Dining Features Article |
Julia Child: Just a Pinch of Prejudice
Julia Child became an icon by teaching housewives across the nation that there was more to cooking than gloppy casseroles. But as a new biography reveals, for many years she believed only men—masculine, heterosexual men—could earn the American kitchen respect.
By Laura Shapiro
When Julia Child’s husband, Paul, began planning his retirement from the Foreign Service, they decided what would suit them best would be a quiet, companionable future in Cambridge. Since 1948 they had been moving from post to post in Europe, and Julia was feeling the stress of being pulled in opposite directions. Paul’s job required out-of-town trips and a constant round of consular events, and he hated to go places without her; Julia hated to make him unhappy, so she often went along. But sometimes she just couldn’t bear to leave her work—the painstaking research, writing, and recipe testing she was putting into the sprawling manuscript that would become Mastering the Art of French Cooking. She would send him off alone, feeling horribly guilty about it. “If I was able to put in as much work as I would like to, we would soon be having a divorce, I fear,” she told one of her French coauthors, Simone Beck, who was universally known as Simca. Julia was exaggerating the potential for divorce, but not the painful sense of conflict.
Once they were settled in Cambridge, where the casual, intellectual atmosphere appealed to them, things would be different. Paul would paint, Julia would give cooking lessons—perhaps two a week. If the book became a success, maybe she could break into magazine food writing. Paul could take the photographs for her stories. Life would be simple and harmonious.
Then came The French Chef, shattering any dreams of domestic balance. In 1963, just two years after they arrived, Julia’s television series debuted, and she became a sensation. Her new career crashed like a meteor into the center of their marriage. New roles sprang up and grabbed them—she the star and he the support staff—but they were determined to maintain what Julia called “that lovely intertwining of life, mind, and soul that a good marriage is.” “We are a team,” she often said. “We do everything together.”

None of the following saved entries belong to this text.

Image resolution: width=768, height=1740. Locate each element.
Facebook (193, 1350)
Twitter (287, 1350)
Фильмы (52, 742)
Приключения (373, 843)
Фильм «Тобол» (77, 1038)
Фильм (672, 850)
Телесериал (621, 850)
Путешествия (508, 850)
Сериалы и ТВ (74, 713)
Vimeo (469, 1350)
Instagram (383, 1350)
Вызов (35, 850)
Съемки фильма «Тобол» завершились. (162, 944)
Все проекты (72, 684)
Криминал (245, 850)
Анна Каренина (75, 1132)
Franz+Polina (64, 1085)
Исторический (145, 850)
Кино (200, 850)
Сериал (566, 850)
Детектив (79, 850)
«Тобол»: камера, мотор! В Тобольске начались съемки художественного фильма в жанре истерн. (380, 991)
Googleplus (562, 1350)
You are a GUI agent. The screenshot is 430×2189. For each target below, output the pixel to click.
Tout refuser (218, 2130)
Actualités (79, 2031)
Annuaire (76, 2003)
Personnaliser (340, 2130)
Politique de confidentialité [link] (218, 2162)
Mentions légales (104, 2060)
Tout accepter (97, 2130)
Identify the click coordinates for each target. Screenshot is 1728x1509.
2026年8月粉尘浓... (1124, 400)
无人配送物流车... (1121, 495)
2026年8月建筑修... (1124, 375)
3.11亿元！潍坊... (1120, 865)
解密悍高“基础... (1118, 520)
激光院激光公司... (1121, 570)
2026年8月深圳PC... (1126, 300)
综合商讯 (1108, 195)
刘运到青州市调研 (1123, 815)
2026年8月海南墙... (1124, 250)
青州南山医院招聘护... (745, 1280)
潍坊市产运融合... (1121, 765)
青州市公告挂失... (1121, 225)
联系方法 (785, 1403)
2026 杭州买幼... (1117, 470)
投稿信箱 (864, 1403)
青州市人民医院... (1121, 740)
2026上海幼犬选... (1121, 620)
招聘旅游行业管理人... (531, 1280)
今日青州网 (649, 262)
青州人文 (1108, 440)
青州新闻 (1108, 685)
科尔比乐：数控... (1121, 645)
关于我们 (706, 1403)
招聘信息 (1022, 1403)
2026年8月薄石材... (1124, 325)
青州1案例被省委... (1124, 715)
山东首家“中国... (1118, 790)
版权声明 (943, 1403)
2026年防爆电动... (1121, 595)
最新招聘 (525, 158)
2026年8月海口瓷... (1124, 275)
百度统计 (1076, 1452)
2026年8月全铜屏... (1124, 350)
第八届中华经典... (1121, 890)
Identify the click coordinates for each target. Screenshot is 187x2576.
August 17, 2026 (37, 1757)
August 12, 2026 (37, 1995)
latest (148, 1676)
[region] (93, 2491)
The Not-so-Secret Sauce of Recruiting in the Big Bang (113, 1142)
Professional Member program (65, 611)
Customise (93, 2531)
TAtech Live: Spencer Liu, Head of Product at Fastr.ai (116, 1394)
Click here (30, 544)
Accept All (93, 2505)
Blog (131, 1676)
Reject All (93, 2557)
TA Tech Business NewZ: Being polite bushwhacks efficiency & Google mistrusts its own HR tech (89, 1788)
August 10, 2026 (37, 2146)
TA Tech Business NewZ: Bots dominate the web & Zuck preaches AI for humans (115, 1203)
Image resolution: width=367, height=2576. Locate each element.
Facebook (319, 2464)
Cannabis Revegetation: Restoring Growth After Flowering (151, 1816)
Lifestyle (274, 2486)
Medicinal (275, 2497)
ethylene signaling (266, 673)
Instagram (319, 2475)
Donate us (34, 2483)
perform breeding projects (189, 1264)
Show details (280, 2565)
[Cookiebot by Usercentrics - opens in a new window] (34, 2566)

To be part of a team was her favorite way to work—she always referred fondly to the “team” of cooks and technicians involved in her television series, or the “team” of editors and artists producing a cookbook—and the team at the heart of it all was Julia and Paul. Whenever she talked about her career, she said “we,” not “I,” and she meant it literally. Paul attended all business meetings and participated in all decisions, helped rework the recipes for television, hauled equipment, washed dishes, took photographs, created designs and graphics, peeled and chopped and stirred, ran errands, read the mail and helped answer it, wrote the dedications in all her books, accompanied her on publicity tours and speaking engagements, sat with her at book signings, took part in most of her press interviews, provided the wine expertise, baked baguette after baguette, and in general made a point of being at her side on all occasions, professional or social. When he wasn’t needed, he disappeared happily into his own world, painting and photographing and gardening. In the firmament of useful, devoted spouses who serve celebrity without a trace of malevolence, he was one of the few husbands. Every morning they liked to snuggle in bed together for a half hour after the alarm went off, and at the end of the day, Paul would read aloud from the New Yorker while Julia made dinner. “We are never not together,” Paul said once, contentedly.
But the real reason their marriage continued to flourish despite the frantic demands they placed on it was that they came up with a very traditional arrangement, albeit with a twist of their own. Paul and Julia agreed to live one life, and that life would be hers.